Comment faire participer l’écriture à la quête supérieure qui anime tant les romantiques allemands que les surréalistes : celle d’une « entrée en résonance » et d’une « communication » spontanées avec le monde ? Au terme de ces explorations, on dira que l’efficience de l’italique et du tiret – leur pouvoir de redynamisation de l’écriture gracquienne – tient à la complexité des styles discursifs, qui évitent un double écueil : l’épuisement du mouvement qui entraîne le figement de la forme, son affolement qui en compromet la stabilité, l’exténuation des valeurs intensives ou leur effondrement.

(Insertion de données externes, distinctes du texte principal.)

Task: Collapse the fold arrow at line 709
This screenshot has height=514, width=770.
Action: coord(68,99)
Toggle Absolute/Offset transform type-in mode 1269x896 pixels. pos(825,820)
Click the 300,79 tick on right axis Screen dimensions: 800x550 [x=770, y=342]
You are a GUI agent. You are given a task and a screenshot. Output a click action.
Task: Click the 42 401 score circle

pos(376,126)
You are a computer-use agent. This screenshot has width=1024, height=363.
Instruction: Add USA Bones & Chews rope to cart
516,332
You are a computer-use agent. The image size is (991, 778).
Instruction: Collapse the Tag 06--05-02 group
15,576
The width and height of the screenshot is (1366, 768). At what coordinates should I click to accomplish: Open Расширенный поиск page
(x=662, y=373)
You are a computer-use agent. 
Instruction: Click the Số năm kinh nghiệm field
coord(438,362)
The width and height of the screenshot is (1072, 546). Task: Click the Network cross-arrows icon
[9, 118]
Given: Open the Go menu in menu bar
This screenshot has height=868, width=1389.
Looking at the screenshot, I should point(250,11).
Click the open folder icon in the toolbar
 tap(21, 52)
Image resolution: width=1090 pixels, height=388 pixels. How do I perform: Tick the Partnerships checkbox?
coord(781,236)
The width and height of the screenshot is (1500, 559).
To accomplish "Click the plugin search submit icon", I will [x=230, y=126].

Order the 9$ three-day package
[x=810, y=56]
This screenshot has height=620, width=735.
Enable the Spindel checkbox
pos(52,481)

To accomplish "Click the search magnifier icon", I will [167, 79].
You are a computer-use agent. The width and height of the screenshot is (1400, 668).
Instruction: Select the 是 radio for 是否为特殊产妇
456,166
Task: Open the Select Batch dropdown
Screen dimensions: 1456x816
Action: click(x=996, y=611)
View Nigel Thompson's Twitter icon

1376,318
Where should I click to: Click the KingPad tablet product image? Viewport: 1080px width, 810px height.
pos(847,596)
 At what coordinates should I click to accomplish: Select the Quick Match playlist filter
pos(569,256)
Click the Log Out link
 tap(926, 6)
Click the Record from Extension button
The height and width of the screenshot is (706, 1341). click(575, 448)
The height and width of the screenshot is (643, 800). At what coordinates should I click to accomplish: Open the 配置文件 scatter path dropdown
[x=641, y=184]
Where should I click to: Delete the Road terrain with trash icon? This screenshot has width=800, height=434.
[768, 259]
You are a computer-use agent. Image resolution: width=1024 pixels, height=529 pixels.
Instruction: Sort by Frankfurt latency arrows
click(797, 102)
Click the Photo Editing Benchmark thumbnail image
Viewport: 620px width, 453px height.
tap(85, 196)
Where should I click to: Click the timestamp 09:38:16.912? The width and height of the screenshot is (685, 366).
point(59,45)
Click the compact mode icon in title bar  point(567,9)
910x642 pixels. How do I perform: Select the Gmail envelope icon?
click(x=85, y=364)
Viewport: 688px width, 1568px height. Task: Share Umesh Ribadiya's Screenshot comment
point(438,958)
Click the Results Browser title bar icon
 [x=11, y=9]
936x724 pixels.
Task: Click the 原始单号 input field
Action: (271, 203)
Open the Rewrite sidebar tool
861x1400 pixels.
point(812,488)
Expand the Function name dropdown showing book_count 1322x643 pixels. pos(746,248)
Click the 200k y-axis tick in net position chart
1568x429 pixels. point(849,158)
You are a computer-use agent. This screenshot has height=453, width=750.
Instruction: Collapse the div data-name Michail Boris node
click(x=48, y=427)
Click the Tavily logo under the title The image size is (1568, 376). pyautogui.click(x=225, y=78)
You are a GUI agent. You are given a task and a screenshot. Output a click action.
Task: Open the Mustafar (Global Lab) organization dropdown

« Le langage peut et doit être arraché à son servage… », écrit A. Breton (1989 : 478) : décider de s’en remettre au mouvement de la phrase et à ses rebondissements, ou de confier son sort au mot qui « évoque », c’est avant tout s’ouvrir au foisonnement des possibles, faire l’expérience d’une

« liberté extrême » (ibid. : 483). Dans tous les cas, le choix de la concession s’avère décisif : c’est bien grâce à la concession, présupposée nécessairement – la liberté, nous rappelle Cl. Zilberberg (1992 : 68), s’éprouve d’abord comme libération – et réclamée ensuite, que l’éclat, d’une part, l’« élan libre prolongé » (Gracq 1989 : 486), d’autre part, ou leur conjugaison heureuse peuvent rendre vraiment présentes les valeurs de la « participation universelle ».